### Prompt
Your task is to copy every line of the entries that holds the word "computer".

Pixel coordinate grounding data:
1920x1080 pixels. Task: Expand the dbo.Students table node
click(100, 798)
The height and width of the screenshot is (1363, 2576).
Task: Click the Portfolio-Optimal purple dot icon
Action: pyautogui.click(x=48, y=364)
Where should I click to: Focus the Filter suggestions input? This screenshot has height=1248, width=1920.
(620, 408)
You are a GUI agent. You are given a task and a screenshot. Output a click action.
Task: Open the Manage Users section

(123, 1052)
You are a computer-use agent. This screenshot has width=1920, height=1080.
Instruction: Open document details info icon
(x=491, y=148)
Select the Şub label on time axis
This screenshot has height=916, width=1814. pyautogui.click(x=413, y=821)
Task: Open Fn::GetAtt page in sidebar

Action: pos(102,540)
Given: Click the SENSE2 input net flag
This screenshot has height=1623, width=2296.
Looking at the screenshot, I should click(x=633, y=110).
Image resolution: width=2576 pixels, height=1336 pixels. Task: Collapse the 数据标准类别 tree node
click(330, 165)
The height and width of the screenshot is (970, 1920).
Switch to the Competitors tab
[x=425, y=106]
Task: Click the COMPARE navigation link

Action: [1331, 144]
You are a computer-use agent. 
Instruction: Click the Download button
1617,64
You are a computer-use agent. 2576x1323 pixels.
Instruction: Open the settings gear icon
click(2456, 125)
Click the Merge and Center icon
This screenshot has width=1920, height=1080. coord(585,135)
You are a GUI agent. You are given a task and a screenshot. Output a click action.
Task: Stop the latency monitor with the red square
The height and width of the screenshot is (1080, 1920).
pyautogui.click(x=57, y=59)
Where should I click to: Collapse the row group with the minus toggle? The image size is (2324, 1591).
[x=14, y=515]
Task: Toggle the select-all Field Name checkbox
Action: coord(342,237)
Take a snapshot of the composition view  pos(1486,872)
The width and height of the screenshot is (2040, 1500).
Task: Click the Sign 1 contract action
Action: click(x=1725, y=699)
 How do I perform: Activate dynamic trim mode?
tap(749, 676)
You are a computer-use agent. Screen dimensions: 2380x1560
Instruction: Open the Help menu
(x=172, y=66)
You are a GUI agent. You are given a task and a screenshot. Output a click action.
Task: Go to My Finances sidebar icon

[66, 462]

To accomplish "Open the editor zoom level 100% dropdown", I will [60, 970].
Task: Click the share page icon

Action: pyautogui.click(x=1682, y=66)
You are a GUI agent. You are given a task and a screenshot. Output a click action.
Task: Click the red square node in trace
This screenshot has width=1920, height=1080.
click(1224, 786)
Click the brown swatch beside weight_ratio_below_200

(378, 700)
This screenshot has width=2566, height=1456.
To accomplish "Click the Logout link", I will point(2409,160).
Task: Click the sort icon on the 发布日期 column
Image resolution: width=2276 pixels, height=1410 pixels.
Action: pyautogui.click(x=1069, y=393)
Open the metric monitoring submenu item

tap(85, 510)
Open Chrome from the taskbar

### Answer to the problem
You are a computer-use agent. This screenshot has width=1920, height=1080.
You are a computer-use agent. 
You are a computer-use agent. 2576x1323 pixels.
You are a computer-use agent. Screen dimensions: 2380x1560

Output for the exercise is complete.